Interesting Suggestion

By PoliPundit ~ April 15th, 2003 @ 5:04 pm

Gregg Easterbrook has an interesting suggestion, which takes advantage of the incredibly low number of civilian casualties to establish goodwill:

As a demonstration of goodwill toward the people of Iraq, our side should pay compensation. Suppose $10,000 went to the family of each civilian killed. Too expensive, you say? If there were 1,300 Iraqi civilian dead, $10,000 for each tragedy would be about the cost of 10 naval cruise missiles. (We launched 800.) Considering the cost-no-object ordnance showered on Iraq, it would be an outrage if we didn’t pay at least a relatively small amount for those wrongly killed. If 1,300 is the number [more like 100, since 1,300 is the Iraqi information minister’s figure – PoliPundit] the United States could even pay $100,000 per death for a total expense of less than one night’s bombing during the campaign. In addition to being the right thing to do, think of the effect such payments might have on Arab public opinion–communicating that we really do care about typical Iraqis, and that, unlike Arab governments, which kill without compunction, we really do grieve over our errors.

$10,000 would be comparable to the amount Saddam paid the families of Palestinian suicide bombers. Compensating 1,300 families with $10,000 each would only cost us $13 million. The payments would have to be handled with a concerted PR offensive, of course. The president could announce the compensation on Iraqi TV as soon as the lights are back on in Baghdad and average Iraqis can watch TV again.

Our enemies will accuse us of placing a low price on Arab lives.

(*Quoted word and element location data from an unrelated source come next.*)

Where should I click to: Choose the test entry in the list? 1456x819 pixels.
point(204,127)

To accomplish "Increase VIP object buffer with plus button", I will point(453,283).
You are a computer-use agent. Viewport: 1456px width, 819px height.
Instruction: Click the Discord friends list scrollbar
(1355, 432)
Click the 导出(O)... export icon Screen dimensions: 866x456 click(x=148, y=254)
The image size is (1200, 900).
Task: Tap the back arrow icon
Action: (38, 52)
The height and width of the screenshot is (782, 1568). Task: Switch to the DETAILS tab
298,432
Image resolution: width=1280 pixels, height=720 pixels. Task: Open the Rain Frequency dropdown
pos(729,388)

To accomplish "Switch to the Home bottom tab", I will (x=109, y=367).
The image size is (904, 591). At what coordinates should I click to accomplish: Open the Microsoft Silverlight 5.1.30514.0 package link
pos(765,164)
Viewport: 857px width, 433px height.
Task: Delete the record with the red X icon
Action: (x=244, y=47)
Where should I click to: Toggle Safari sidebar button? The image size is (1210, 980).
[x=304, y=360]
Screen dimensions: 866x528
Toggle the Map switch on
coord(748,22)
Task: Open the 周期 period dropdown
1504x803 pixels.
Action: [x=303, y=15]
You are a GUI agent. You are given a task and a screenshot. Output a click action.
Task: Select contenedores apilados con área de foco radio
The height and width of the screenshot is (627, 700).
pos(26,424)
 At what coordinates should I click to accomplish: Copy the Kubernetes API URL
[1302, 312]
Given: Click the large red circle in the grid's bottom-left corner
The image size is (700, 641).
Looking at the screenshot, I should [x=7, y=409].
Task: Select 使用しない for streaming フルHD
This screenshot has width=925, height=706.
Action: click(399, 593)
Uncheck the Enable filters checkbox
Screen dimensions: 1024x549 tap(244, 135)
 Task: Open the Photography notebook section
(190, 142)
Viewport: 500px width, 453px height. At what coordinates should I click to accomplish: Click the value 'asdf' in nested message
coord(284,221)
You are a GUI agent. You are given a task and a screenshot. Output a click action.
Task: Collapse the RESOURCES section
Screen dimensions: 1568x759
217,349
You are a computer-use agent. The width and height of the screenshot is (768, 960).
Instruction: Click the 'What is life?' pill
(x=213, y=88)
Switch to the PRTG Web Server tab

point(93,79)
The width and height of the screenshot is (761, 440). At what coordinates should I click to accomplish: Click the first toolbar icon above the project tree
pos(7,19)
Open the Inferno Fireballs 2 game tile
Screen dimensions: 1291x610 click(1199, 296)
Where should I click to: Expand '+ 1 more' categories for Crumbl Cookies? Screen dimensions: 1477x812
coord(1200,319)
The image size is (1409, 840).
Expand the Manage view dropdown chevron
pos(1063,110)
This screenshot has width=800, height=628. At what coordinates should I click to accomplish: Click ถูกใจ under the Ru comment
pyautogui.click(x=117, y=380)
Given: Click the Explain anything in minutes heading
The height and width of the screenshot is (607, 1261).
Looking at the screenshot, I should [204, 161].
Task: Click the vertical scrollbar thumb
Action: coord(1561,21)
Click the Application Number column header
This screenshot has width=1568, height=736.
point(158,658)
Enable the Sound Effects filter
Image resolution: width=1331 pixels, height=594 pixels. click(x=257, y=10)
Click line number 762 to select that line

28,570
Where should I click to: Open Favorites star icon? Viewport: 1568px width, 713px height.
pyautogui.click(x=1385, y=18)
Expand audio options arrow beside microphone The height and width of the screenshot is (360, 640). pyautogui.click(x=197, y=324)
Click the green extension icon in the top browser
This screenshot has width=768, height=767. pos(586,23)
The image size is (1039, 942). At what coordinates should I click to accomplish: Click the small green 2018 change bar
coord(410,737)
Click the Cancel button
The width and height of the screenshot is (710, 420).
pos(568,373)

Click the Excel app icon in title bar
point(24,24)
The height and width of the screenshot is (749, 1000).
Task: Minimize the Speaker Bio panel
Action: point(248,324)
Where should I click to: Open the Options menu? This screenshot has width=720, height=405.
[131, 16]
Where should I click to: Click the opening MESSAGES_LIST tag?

We should counter that civilian casualties have been astonishingly low and we’re taking an unprecedented step in compensating their families – a step, for example, that the Iraqis and Iranians certainly didn’t take during the Iran-Iraq war. In fact the biggest downside to this proposal is that it establishes a precedent; but it is a precedent that the US, with it’s highly precise weapons and large GDP, could tolerate much more easily than other countries. It is a precedent that would enable us to easily claim the moral high ground in future conflicts with only a very tiny drain on our muscular economy.

That said, the chances of this coming to pass are miniscule. No one wants to establish the precedent of compensating civilian victims of war.